Each world has multiple levels to explore. They are crafted to present a very specific challenge. The obstacles you face are there specifically to test your skills. Every world has its own unique color mechanic to overcome, be it color-coded enemies, color-based trampolines or color-activated levers. The worlds’ color-determined obstacles are there for a reason.
The gameplay itself seems simple: switch colors to match obstacles of the same color. In theory it should be easy, but in practice it is anything but. Honestly, Joggernauts is exceedingly difficult for several reasons.
When playing with others, Joggernauts becomes an exercise in extremely coordinated teamwork due to the need for precision and timing. Every player is responsible for choosing when they switch. You can’t switch a color, then switch back to the same color.
For example, say blue needs to be in front, but purple is there. Blue has to switch to the front, but if pink needs to be in front immediately after that, then green needs to be in front for a green enemy, then pink and green have to switch on their own.
You must call out your moves and hope that everyone has the reflexes to execute the timing. One mistake can cause a chain reaction where all your shared lives get wiped out. This becomes a major issue when dealing with a tangle of enemies of various colors. You will likely find yourself having to restart many levels due to poor communication and teamwork.

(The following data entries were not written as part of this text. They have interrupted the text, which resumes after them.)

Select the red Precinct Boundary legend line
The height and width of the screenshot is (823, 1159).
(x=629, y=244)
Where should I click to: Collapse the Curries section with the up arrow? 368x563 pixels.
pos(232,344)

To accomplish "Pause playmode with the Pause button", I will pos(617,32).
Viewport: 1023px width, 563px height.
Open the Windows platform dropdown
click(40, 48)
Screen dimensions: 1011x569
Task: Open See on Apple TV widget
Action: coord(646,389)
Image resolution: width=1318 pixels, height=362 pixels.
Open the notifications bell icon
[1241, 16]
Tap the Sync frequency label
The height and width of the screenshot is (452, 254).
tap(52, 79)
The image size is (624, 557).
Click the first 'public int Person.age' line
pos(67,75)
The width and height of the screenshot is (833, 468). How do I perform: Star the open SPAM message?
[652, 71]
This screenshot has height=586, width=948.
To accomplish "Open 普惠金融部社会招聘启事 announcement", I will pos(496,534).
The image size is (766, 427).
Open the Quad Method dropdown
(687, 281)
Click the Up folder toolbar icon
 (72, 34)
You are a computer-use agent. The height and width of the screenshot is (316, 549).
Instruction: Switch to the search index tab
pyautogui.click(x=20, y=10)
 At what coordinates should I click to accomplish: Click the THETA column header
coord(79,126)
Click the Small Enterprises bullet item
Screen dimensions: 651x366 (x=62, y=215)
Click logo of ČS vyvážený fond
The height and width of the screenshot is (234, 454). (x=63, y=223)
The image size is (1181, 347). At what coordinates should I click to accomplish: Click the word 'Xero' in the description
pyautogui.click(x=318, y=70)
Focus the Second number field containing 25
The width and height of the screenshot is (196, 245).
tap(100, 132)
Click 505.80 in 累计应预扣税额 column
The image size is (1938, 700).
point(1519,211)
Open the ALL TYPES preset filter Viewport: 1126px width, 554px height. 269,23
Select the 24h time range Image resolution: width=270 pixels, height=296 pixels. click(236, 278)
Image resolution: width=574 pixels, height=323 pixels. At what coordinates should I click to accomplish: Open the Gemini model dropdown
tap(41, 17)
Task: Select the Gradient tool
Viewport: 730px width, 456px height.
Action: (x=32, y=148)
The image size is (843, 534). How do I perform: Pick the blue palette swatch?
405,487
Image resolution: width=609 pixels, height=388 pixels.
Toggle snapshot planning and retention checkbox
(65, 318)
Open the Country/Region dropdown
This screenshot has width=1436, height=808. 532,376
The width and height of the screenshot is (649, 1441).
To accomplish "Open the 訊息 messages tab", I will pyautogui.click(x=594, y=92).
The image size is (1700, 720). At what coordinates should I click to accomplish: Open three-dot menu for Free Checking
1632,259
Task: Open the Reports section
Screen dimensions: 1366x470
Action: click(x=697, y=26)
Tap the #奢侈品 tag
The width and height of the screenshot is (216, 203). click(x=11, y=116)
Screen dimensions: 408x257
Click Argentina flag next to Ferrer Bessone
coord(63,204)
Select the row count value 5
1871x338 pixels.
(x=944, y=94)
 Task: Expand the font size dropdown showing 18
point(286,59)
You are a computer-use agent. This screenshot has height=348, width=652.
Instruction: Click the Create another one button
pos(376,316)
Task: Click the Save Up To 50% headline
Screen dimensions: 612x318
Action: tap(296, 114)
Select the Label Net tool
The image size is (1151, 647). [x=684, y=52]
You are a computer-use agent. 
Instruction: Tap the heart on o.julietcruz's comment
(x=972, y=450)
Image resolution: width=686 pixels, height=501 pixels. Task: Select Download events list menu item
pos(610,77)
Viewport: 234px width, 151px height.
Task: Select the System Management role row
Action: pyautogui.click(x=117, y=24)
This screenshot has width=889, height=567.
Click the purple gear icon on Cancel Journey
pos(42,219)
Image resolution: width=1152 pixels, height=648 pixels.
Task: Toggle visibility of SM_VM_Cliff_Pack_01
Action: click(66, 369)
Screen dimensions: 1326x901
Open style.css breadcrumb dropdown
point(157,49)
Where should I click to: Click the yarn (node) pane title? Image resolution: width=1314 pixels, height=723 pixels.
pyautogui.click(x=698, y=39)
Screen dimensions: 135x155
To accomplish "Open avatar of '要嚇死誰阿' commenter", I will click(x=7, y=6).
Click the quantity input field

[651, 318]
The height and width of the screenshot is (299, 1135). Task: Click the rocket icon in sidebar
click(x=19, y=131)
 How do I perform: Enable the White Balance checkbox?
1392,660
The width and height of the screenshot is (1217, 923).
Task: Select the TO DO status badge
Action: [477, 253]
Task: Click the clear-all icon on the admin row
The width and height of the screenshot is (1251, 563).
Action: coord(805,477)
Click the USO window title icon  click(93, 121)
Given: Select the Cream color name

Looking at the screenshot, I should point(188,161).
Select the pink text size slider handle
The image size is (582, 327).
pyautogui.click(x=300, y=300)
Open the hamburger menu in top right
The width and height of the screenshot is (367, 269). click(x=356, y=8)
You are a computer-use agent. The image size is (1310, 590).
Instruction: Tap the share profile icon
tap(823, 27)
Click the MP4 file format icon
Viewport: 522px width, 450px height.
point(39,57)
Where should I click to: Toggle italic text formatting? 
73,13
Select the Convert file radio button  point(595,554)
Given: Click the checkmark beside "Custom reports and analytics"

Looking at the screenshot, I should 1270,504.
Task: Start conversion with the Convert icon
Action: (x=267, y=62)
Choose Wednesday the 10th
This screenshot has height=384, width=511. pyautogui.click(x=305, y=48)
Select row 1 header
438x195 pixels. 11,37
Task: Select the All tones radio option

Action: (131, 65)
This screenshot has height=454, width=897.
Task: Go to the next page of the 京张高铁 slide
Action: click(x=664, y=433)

In many ways, Joggernauts is like rowing crew or marching in formation. If one person is out of sync, the whole thing crumbles and looks sloppy. Much like a world-class rowing team or an elite marching band, it takes a lot of close teamwork, trust and precision to pull off a beautifully orchestrated run.
Complicating matters further is the need to have accurate jumps for the platforming portions and the autorun nature of levels. In practice, it can be a chaotic mess where your friendship is tested. Re-doing the same part of a level 17 times because Jerry screwed up is infuriating. Don’t be a Jerry.
While multiplayer is a form of controlled anarchy where trust and teamwork are paramount, single player is a decidedly different beast. In many ways the same challenges that are present in multiplayer are still in single player, but success and failure rests squarely on one person: you. You are responsible for missing that trophy or not reaching the end of a level. If you screw up, you can’t blame Jerry (at least, not for this).
As a single-player experience, Joggernauts is an exceptionally difficult platformer where the limits of your reflexes and timing are tested. When playing with others, you have to communicate when you’re going to switch; alone, you have to contend with switching between two characters on your own. This isn’t the tough part.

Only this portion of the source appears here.